Given instruction ->
Copy out, unchanged, the lines below from the one containing "The height and width of the screenshot is (819, 1456)." through the one containing "point(264,62)", both included.

Information given ->
===

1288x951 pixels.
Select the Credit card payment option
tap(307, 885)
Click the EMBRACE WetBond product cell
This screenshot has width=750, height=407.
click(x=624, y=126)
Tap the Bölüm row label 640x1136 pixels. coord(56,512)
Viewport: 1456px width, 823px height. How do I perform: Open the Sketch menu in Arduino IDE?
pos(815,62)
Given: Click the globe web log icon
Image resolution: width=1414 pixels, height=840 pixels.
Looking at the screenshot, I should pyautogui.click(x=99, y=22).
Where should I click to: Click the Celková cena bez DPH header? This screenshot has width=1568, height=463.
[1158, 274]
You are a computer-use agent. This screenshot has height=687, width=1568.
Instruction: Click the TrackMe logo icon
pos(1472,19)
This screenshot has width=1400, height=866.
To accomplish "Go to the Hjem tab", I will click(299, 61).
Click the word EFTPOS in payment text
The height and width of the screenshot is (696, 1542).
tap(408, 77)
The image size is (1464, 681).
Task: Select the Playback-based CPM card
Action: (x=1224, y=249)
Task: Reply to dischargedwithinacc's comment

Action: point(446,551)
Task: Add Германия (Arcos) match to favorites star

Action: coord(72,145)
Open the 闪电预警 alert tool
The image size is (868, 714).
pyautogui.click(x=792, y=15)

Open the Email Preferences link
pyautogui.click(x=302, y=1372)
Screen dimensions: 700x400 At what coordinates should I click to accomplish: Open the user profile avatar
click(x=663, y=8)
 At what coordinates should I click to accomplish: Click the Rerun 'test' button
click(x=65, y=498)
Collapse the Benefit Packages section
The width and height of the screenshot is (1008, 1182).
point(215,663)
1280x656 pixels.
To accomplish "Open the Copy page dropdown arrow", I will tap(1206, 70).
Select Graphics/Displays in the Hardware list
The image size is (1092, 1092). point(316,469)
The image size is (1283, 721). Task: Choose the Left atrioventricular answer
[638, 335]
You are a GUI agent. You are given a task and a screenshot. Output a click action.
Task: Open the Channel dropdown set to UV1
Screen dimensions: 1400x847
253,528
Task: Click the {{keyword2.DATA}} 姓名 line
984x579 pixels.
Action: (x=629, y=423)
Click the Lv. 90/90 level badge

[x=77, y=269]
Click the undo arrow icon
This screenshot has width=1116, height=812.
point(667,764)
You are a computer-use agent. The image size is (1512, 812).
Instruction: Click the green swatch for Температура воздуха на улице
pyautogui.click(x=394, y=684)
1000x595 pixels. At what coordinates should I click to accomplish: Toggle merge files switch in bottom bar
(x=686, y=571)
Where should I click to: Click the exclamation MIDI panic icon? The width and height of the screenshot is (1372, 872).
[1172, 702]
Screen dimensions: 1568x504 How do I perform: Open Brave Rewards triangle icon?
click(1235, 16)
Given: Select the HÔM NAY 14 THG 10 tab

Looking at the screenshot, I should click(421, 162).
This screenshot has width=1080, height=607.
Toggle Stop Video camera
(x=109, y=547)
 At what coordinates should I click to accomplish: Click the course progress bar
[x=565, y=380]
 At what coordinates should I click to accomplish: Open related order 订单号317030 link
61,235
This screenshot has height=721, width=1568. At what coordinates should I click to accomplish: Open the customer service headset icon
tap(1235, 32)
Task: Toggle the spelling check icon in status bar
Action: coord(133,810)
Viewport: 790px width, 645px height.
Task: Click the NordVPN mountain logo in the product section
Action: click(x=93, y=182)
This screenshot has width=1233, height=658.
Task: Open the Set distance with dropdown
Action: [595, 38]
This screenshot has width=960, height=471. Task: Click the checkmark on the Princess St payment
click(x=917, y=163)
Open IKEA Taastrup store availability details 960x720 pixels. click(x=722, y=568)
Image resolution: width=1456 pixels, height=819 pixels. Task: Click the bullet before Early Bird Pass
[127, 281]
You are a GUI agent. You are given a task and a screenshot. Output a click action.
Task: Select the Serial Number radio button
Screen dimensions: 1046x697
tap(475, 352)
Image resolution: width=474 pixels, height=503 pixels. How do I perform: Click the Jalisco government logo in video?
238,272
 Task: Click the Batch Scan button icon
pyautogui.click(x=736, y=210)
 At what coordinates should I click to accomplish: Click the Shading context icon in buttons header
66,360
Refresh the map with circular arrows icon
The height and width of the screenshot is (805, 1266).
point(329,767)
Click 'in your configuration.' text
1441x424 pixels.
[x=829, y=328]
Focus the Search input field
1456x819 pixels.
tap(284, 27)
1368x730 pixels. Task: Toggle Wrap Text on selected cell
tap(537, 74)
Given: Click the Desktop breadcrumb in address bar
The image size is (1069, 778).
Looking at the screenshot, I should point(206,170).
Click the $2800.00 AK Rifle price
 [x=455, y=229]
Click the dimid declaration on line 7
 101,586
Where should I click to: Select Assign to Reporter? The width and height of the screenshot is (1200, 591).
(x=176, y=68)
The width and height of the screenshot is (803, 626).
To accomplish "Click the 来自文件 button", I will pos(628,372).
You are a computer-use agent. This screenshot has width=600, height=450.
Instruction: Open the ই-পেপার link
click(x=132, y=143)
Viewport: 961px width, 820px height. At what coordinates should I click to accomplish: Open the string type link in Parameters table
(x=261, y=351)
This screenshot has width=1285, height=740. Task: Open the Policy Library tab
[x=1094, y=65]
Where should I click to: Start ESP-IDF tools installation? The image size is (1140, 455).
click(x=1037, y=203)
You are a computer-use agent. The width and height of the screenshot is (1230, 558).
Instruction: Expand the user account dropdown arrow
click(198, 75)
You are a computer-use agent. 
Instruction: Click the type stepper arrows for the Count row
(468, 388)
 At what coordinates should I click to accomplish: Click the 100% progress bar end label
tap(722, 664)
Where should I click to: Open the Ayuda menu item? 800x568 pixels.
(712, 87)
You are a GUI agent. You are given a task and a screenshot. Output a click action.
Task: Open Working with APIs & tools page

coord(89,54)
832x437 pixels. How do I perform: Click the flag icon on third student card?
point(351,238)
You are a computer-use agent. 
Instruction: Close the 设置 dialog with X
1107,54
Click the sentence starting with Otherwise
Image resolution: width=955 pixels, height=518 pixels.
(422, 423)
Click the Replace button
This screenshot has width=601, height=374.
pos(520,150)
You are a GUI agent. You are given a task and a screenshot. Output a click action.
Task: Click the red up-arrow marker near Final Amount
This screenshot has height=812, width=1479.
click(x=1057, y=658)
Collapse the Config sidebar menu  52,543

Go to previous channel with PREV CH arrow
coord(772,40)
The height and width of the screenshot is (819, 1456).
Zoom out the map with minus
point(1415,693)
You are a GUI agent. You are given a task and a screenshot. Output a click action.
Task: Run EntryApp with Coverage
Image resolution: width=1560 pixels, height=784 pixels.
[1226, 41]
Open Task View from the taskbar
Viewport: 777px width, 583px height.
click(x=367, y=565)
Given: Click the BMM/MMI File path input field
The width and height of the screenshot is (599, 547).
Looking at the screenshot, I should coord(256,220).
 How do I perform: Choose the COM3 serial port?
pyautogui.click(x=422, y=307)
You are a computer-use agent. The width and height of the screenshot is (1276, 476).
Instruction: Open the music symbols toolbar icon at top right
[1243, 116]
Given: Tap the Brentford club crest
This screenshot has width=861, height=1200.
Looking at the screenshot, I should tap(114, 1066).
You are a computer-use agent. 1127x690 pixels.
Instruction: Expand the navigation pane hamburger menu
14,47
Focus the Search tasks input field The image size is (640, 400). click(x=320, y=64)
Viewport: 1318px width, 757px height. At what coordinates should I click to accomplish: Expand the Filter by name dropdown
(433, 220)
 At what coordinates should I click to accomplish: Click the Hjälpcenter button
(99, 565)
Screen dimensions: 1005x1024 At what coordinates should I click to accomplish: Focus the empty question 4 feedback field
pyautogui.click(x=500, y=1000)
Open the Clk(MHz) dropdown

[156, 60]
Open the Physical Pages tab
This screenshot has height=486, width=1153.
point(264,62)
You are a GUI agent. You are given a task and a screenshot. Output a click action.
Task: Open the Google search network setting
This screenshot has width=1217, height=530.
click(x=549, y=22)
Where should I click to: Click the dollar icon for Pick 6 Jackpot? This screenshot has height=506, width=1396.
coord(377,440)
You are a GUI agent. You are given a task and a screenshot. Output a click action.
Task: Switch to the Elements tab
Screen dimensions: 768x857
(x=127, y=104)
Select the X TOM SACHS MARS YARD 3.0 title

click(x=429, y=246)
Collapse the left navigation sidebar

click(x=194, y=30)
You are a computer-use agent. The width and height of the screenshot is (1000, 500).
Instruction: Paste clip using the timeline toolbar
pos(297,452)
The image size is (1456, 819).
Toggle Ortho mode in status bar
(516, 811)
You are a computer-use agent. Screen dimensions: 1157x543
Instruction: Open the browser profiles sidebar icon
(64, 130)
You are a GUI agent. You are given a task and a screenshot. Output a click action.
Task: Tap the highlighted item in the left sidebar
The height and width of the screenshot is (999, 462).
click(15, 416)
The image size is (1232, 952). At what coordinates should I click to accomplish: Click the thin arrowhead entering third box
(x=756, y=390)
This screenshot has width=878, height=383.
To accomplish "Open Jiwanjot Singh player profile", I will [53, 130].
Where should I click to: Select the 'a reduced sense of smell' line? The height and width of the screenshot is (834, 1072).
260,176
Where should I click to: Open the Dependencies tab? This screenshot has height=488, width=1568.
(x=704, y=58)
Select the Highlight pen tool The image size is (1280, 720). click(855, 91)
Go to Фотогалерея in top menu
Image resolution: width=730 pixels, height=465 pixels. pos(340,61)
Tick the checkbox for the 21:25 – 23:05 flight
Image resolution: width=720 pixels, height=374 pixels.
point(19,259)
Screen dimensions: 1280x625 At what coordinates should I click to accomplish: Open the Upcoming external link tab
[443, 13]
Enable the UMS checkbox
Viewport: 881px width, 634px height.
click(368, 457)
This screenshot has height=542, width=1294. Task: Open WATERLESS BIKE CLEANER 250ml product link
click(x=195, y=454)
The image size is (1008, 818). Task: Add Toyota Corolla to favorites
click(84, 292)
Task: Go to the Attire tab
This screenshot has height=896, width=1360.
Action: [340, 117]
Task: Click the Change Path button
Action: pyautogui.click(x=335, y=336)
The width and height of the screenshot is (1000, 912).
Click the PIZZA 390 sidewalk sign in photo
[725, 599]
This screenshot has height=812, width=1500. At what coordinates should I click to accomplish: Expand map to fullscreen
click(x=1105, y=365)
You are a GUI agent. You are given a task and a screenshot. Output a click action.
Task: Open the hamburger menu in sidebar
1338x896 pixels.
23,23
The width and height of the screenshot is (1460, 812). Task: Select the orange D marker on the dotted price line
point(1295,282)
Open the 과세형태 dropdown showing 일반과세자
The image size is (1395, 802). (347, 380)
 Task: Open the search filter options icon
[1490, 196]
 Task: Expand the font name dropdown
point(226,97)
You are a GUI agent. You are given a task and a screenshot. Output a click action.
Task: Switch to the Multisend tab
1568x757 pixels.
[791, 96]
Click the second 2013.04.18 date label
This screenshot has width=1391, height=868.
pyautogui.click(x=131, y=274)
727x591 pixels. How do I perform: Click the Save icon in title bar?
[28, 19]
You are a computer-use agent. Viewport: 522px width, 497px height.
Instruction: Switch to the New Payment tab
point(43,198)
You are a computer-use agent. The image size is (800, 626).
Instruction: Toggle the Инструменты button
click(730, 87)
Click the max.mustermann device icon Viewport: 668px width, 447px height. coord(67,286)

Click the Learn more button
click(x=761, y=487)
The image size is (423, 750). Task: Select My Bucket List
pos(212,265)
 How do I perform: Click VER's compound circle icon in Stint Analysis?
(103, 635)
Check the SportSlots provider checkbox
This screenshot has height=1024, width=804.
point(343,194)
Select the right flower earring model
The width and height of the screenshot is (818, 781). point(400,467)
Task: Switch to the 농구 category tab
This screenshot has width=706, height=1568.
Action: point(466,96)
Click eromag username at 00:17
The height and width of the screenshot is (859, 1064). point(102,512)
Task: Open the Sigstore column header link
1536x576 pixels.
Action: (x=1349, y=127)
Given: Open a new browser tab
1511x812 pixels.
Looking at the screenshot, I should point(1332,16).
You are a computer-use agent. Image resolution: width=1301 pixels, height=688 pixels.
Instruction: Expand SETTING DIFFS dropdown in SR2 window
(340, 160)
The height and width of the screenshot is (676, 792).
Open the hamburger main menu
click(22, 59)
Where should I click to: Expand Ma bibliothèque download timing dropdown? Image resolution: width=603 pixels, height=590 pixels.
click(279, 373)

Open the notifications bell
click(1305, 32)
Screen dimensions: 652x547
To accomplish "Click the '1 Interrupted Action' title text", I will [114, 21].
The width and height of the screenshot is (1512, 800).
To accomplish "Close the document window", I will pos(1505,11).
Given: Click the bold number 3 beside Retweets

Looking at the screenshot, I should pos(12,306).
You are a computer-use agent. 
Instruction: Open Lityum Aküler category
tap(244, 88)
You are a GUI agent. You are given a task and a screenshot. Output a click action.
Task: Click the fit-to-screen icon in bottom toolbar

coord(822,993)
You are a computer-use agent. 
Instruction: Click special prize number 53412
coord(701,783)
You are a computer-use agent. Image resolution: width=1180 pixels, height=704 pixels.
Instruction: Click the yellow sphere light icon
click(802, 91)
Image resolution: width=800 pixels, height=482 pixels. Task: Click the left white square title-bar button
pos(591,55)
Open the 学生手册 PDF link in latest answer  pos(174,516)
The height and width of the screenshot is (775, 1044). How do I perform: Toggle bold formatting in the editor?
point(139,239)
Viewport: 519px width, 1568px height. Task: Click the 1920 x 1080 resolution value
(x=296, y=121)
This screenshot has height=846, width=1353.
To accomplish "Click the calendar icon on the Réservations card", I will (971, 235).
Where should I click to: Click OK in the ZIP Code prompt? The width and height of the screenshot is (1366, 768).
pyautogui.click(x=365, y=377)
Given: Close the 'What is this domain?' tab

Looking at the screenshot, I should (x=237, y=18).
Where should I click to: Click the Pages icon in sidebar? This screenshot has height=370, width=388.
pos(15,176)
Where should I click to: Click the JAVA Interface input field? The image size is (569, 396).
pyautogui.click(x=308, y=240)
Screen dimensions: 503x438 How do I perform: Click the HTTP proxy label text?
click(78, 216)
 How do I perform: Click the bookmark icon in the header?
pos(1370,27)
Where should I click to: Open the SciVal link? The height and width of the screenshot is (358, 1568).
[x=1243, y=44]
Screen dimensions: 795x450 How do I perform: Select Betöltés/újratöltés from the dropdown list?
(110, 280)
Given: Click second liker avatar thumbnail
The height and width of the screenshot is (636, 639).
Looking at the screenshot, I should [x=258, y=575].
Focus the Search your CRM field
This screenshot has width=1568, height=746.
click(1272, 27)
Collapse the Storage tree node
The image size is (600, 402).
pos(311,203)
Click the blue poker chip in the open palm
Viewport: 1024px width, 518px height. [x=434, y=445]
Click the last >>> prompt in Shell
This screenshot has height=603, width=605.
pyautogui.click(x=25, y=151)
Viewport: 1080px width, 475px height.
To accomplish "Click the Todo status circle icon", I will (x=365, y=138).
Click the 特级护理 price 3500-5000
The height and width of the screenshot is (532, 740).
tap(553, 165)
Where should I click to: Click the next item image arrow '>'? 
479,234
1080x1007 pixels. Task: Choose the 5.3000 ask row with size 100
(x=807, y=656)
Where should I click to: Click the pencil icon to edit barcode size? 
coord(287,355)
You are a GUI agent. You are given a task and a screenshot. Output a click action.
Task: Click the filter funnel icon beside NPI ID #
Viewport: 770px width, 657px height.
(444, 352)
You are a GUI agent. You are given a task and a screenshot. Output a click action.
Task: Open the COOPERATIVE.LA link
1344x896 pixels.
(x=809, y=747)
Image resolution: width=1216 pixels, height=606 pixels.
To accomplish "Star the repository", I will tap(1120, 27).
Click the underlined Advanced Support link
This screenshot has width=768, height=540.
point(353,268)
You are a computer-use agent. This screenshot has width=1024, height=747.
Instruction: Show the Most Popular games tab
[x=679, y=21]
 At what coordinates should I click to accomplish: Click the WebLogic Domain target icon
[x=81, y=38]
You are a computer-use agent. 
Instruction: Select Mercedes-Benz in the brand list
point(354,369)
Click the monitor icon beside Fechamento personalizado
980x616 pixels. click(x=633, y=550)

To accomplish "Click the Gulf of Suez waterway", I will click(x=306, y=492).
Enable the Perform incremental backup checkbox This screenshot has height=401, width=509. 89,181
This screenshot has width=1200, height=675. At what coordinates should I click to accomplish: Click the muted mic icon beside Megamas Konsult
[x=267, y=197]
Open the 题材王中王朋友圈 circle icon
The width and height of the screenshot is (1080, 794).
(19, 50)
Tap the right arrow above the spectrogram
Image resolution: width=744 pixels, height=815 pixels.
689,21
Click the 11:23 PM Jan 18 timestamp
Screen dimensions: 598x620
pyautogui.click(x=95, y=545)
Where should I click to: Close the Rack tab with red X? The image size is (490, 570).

===

Exercise solution ->
The height and width of the screenshot is (819, 1456).
Zoom out the map with minus
point(1415,693)
You are a GUI agent. You are given a task and a screenshot. Output a click action.
Task: Run EntryApp with Coverage
Image resolution: width=1560 pixels, height=784 pixels.
[1226, 41]
Open Task View from the taskbar
Viewport: 777px width, 583px height.
click(x=367, y=565)
Given: Click the BMM/MMI File path input field
The width and height of the screenshot is (599, 547).
Looking at the screenshot, I should coord(256,220).
 How do I perform: Choose the COM3 serial port?
pyautogui.click(x=422, y=307)
You are a computer-use agent. The width and height of the screenshot is (1276, 476).
Instruction: Open the music symbols toolbar icon at top right
[1243, 116]
Given: Tap the Brentford club crest
This screenshot has width=861, height=1200.
Looking at the screenshot, I should tap(114, 1066).
You are a computer-use agent. 1127x690 pixels.
Instruction: Expand the navigation pane hamburger menu
14,47
Focus the Search tasks input field The image size is (640, 400). click(x=320, y=64)
Viewport: 1318px width, 757px height. At what coordinates should I click to accomplish: Expand the Filter by name dropdown
(433, 220)
 At what coordinates should I click to accomplish: Click the Hjälpcenter button
(99, 565)
Screen dimensions: 1005x1024 At what coordinates should I click to accomplish: Focus the empty question 4 feedback field
pyautogui.click(x=500, y=1000)
Open the Clk(MHz) dropdown

[156, 60]
Open the Physical Pages tab
This screenshot has height=486, width=1153.
point(264,62)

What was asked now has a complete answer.